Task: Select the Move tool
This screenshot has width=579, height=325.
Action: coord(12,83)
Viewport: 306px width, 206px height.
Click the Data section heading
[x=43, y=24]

**REQUIREMENT**
This exercise calls for an exact reproduction of the material.

**TASK RESULT**
Task: Select the Move tool
This screenshot has width=579, height=325.
Action: coord(12,83)
Viewport: 306px width, 206px height.
Click the Data section heading
[x=43, y=24]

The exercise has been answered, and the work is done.